Ketika melihat mereka dalam kondisi seperti itu, sulit untuk percaya jika mereka menikah karena cinta. Ayah dan ibuku lebih mirip musuh yang dikurung di rumah yang sama. Untungnya (kalau masih ada sisi positif yang bisa dilihat dari hubungan mereka yang berantakan), tidak pernah ada kekerasan fisik yang terlibat dalam pertengkaran-pertengkaran itu. Atau kalaupun ada, aku tidak pernah melihatnya.
Orangtuaku akhirnya bercerai saat aku kelas V SD. Alih-alih bersedih, aku lega dengan keputusan mereka. Berada di tengah-tengah orangtua yang sepertinya saling membenci membuatku selalu tegang dan tidak nyaman. Bahkan saat mereka sedang akur pun, aku tidak bisa tenang karena tahu perdamaian mereka tidak pernah berumur panjang.

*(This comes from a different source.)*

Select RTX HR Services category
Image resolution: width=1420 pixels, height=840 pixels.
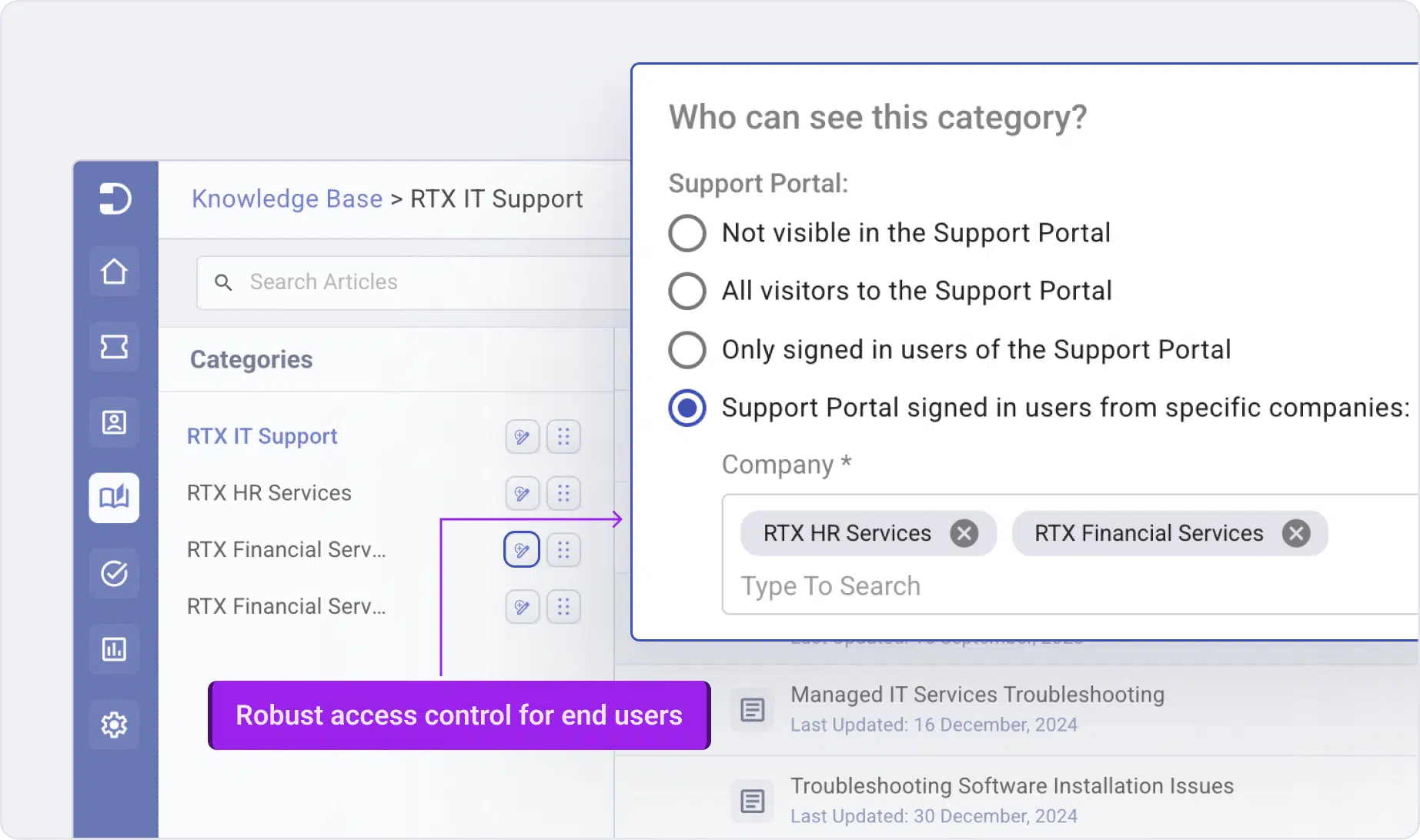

Mereka akan segera masuk kembali dalam mode perang, tanpa memikirkan perasaanku sebagai anak yang menjadi saksi pertengkaran mereka.
Setelah bercerai, ibuku memilih melanjutkan kuliah pascasarjana di Australia sehingga aku harus ikut Ayah. Umur kebersamaan kami tidak terlalu panjang karena Ayah kemudian menikah lagi. Istri ayah membawa dua orang anak dari pernikahan sebelumnya ke rumah kami. Sayangnya, istri ayah dan anak-anaknya menganggapku sebagai saingan yang harus disingkirkan.
"Sebaiknya Misha tinggal sama neneknya aja untuk mengurangi pengeluaran kita, Bang. Aku sedang hamil dan udah resign dari kantor. Gaji kamu sulit dipakai hidup layak untuk kita semua. Ini untuk kebaikan Misha juga. Dia sudah terbiasa hidup enak karena mamanya selalu memanjakan dia. Nitipin dia sama neneknya bagus untuk dia juga. Dia jadi nggak usah ikut hidup seadanya bersama kita. Neneknya kan pengacara terkenal yang kaya raya."
Aku tidak sengaja mendengar percakapan itu, jadi tidak terlalu terkejut ketika Ayah kemudian membawaku ke rumah nenek dari sisi ibu. Aku tidak terlalu mengenal keluarga Ayah karena dia berasal dari Sumatra, dan keluarga besarnya ada di sana.
Aku kemudian tinggal bersama Nenek yang supersibuk. Seperti kata ibu tiriku, aku memang tidak pernah kekurangan uang karena Nenek sanggup membiayai semua kebutuhanku. Dia memberikan yang terbaik untukku. Kalau ada yang kurang dalam hidupku, itu adalah perhatian. Aku tahu Nenek sayang padaku, tapi dia sangat sibuk dengan pekerjaan yang sepertinya tanpa jeda. Kantor Nenek memiliki klien-klien besar yang butuh perhatian penuh. Nenek biasanya hanya tinggal di rumah pada hari Minggu. Kami akan menghabiskan waktu beberapa jam bersama di mal atau tempat wisata lain sebelum dia kembali berurusan dengan tumpukan berkas dan laptopnya.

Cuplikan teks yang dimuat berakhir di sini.